Exchange Traded Funds (ETF) and its advantages:
Advantages of ETFs
While many investors have similar outlooks, no two are exactly alike. Due to the unique structure of ETFs, all types of investors, whether retail or institutional, long-term or short-term, can use it to their advantage without being at a disadvantage to others. They allow long-term investors to diversify their portfolio at one shot at low cost and insulate them from short-term trading activity due to the unique “in-kind” creation / redemption process. They provide liquidity for investors with a shorter-term horizon as they can trade intra-day and can have quotes near NAV during the course of trading day. As initial investment is low, retail investors find it simple and convenient to buy / sell. They facilitate FIIs, Institutions and Mutual Funds to have easy asset allocation, hedging, equitising cash at a low cost. They enable arbitrageurs to carry out arbitrage between the Cash and the Futures markets at low impact cost.
ETFs provide exposure to an index or a basket of securities that trade on the exchange like a single stock. They offer a number of advantages over traditional open-ended index funds as follows :
* While redemptions of Index fund units takes place at a fixed NAV price (usually end of day), ETFs offer the convenience of intra-day purchase and sale on the Exchange, to take advantage of the prevailing price, which is close to the actual NAV of the scheme at any point in time.

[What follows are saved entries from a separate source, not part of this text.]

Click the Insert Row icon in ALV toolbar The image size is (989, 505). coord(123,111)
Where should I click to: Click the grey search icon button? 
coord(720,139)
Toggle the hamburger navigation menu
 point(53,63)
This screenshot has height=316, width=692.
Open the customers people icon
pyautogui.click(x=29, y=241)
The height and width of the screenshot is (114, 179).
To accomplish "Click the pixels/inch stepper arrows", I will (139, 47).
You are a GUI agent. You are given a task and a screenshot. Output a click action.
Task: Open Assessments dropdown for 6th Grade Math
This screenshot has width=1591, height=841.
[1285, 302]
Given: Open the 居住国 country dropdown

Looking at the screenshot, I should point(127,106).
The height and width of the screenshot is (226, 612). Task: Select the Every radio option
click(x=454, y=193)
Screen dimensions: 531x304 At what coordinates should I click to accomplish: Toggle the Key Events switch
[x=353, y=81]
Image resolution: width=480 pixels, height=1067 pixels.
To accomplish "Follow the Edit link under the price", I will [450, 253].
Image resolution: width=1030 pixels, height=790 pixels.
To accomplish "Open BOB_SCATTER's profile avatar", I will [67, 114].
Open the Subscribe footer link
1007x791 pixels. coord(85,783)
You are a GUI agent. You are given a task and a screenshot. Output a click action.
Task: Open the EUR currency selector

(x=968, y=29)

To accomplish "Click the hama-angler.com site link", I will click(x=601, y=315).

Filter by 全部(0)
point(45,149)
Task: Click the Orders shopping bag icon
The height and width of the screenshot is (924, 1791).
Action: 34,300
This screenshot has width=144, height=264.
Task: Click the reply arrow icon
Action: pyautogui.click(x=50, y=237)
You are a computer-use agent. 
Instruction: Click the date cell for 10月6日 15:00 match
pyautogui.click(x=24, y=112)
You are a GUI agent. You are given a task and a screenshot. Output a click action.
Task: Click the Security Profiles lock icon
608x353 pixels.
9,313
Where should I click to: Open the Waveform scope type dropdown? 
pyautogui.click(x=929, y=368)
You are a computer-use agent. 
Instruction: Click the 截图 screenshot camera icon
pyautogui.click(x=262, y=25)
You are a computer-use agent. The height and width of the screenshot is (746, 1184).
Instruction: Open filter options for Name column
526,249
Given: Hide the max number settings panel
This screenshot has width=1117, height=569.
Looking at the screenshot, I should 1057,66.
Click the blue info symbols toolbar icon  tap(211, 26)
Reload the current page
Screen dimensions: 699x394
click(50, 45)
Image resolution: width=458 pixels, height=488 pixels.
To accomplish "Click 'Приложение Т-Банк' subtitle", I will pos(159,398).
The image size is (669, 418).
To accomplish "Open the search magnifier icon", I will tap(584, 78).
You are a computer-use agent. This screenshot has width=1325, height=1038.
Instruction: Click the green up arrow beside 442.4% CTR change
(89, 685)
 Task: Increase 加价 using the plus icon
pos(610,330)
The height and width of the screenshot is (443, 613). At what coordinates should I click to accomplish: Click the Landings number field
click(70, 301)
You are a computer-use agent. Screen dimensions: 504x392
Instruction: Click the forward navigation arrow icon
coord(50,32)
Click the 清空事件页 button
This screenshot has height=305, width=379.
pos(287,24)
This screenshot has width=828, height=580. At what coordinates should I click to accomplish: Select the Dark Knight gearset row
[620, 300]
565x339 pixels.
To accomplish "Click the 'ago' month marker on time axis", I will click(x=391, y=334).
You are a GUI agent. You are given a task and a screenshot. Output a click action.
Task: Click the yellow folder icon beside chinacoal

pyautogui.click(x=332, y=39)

* They provide investors a fund that closely tracks the performance of an index throughout the day with the ability to buy/sell at any time, whereby trading opportunities that arise during a day may be better utilized.
* They are low cost.
* Unlike listed closed-ended funds, which trade at substantial premia or more frequently at discounts to NAV, ETFs are structured in a manner which allows Authorized Participants and Large Institutions to create new units and redeem outstanding units directly with the fund, thereby ensuring that ETFs trade close to their actual NAVs.
* ETFs are like any other index fund, wherein, subscription / redemption of units work on the concept of exchange with underlying securities instead of cash (for large deals).
* Since an ETF is listed on an Exchange, costs of distribution are much lower and the reach is wider. These savings in cost are passed on to the investors in the form of lower costs. Further, the structure helps reduce collection, disbursement and other processing charges.
* ETFs protect long-term investors from inflows and outflows of short-term investors. This is because the fund does not incur extra transaction cost for buying/selling the index shares due to frequent subscriptions and redemptions.
* Tracking error, which is divergence between the NAV of the ETF and the underlying Index, is generally observed to be low as compared to a normal index fund due to lower expenses and the unique in-kind creation / redemption process.
* ETFs are highly flexible and can be used as a tool for gaining instant exposure to the equity markets, equitising cash or for arbitraging between the cash and futures market.
The first ETF in India, “Nifty BeEs (Nifty Benchmark Exchange Traded Scheme) based on S&P CNX Nifty, was launched in January 2002 by Benchmark Mutual Fund. It may be bought and sold like any other stock on NSE. Its symbol on NSE is “NIFTYBEES”.